Samuel Ichiye Hayakawa (July 18, 1906-February 27, 1992) was an English professor and academic who served as a United States Senator from California from 1977 to 1983. Born in Vancouver, British Columbia, Canada in 1906, he was educated in the public schools of Calgary and Winnipeg, Canada; received his undergraduate degree from the University of Manitoba in Winnipeg in 1927; graduate degrees in English from McGill University, Montreal, Canada, 1928 and University of Wisconsin, Madison 1935.

Professionally, Hayakawa was a psychologist, semanticist, teacher, and writer. He was an instructor at the University of Wisconsin from 1936 to 1939 and at the Armour Institute of Technology from 1939 to 1947. Hayakawa was an important semanticist. His first book on the subject, Language in Thought and Action (written in 1938) was a Book-of-the-Month Club selection in 1941. It is currently in its fifth edition and has popularized general semantics

He was a lecturer at the University of Chicago from 1950 to 1955; and an English professor at San Francisco State College from 1955 to 1958. He became president of San Francisco State College during the fraught period of 1968 to 1973, becoming president emeritus in 1973 and then wrote a column for the Register & Tribune Syndicate from 1970 to 1976.
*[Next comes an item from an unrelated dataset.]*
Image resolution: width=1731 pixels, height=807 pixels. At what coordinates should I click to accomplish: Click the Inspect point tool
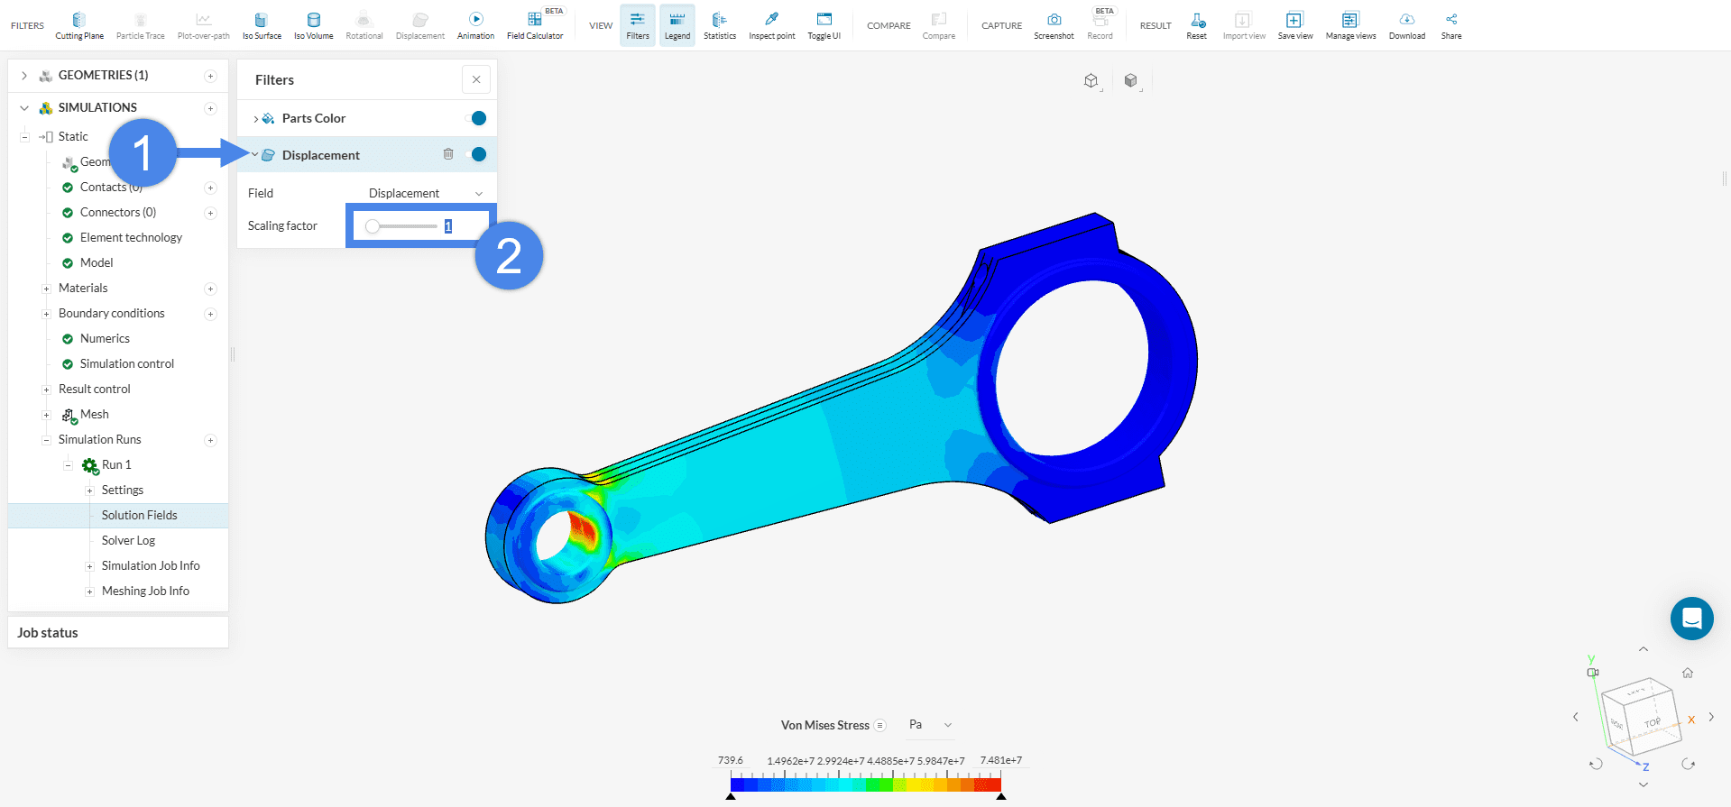click(771, 25)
He was elected as a Republican to the United States Senate in 1976 and served from January 3, 1977, to January 3, 1983; and was not a candidate for reelection in 1982.

Hayakawa founded the political lobbying organization U.S. English, which is dedicated to making the English language the official language of the United States.

The Senator was a resident of Mill Valley, California, until his death in Greenbrae, California in 1992.